GIVEN PASSAGE
George Alanson Blauvelt (November 11, 1866 – October 16, 1924) was an American lawyer and politician from New York.

Life
He was born in Ramapo, New York, to John Lewis Blauvelt and Lucinda (Gurnee) Blauvelt. He attended Mt. Chappaqua Institute, and graduated from Cornell University in 1890, and from Columbia Law School in 1892.

In 1897, he was sued by William R. Thompson for $50,000 in damages, because Blauvelt had "alienated Thompson's wife's affections".

Blauvelt was a member of the New York State Assembly (Rockland Co.) in 1911 and 1912; and of the New York State Senate (23rd D.) in 1913 and 1914.

In September 1914, he opened a law firm in Manhattan with New York Attorney General Thomas Carmody and Deputy Attorney General Joseph A. Kellogg, who both had just resigned, but left the firm in October 1915. He was a delegate to the New York State Constitutional Convention of 1915.

SHORT TASK A
Name every school the biography says Blauvelt attended or graduated from.

RECORD SET
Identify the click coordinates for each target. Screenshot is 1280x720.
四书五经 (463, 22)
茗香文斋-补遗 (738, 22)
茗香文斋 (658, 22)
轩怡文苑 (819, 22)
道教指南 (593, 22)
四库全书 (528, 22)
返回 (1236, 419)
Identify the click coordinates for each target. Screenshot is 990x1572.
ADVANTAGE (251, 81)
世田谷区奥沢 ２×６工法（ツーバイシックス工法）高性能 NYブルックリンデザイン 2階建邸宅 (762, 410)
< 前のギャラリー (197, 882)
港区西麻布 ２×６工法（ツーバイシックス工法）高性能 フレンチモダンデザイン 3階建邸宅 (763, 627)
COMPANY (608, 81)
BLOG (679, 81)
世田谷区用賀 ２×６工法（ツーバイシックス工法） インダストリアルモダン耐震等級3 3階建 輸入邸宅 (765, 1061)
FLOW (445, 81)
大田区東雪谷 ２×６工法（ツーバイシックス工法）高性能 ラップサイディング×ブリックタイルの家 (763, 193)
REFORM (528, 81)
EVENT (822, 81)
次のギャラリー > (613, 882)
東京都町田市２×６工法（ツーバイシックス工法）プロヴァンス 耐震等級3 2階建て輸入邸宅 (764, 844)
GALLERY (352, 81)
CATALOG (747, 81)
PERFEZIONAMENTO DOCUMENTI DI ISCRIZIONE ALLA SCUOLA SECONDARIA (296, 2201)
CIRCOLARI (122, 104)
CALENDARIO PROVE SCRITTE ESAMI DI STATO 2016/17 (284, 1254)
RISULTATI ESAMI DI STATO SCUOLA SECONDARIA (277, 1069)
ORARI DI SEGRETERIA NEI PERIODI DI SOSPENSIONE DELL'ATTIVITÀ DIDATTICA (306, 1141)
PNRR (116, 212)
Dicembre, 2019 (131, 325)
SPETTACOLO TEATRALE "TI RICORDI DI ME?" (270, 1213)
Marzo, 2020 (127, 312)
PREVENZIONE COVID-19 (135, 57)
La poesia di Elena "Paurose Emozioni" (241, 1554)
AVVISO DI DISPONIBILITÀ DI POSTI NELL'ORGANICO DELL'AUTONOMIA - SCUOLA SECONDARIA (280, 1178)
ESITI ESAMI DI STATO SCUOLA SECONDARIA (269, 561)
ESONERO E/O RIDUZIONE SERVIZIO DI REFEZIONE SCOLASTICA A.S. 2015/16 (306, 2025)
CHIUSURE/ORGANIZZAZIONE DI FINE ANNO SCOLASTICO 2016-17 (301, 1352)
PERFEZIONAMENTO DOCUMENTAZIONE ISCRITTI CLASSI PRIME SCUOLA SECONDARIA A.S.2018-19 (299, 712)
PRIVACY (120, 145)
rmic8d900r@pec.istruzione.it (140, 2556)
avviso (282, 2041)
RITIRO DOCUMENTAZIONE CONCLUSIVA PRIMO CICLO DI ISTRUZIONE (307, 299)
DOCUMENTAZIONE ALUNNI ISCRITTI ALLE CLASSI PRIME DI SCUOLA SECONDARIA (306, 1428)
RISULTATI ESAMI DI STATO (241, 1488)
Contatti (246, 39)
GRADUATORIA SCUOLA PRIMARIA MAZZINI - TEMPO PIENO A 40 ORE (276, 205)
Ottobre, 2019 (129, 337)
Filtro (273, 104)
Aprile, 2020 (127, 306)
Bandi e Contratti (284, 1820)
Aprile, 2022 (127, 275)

SHORT TASK B
Rewrite every row from the one containing "AVVISO DI DISPONIBILITÀ" down to the end of the rows, lowering each x and y coordinate by 46.

CORRECT RESULT A
Mt. Chappaqua Institute
Cornell University
Columbia Law School

CORRECT RESULT B
AVVISO DI DISPONIBILITÀ DI POSTI NELL'ORGANICO DELL'AUTONOMIA - SCUOLA SECONDARIA (234, 1132)
ESITI ESAMI DI STATO SCUOLA SECONDARIA (223, 515)
ESONERO E/O RIDUZIONE SERVIZIO DI REFEZIONE SCOLASTICA A.S. 2015/16 (260, 1979)
CHIUSURE/ORGANIZZAZIONE DI FINE ANNO SCOLASTICO 2016-17 (255, 1306)
PERFEZIONAMENTO DOCUMENTAZIONE ISCRITTI CLASSI PRIME SCUOLA SECONDARIA A.S.2018-19 (253, 666)
PRIVACY (74, 99)
rmic8d900r@pec.istruzione.it (94, 2510)
avviso (236, 1995)
RITIRO DOCUMENTAZIONE CONCLUSIVA PRIMO CICLO DI ISTRUZIONE (261, 253)
DOCUMENTAZIONE ALUNNI ISCRITTI ALLE CLASSI PRIME DI SCUOLA SECONDARIA (260, 1382)
RISULTATI ESAMI DI STATO (195, 1442)
Contatti (200, -7)
GRADUATORIA SCUOLA PRIMARIA MAZZINI - TEMPO PIENO A 40 ORE (230, 159)
Ottobre, 2019 (83, 291)
Filtro (227, 58)
Aprile, 2020 (81, 260)
Bandi e Contratti (238, 1774)
Aprile, 2022 (81, 229)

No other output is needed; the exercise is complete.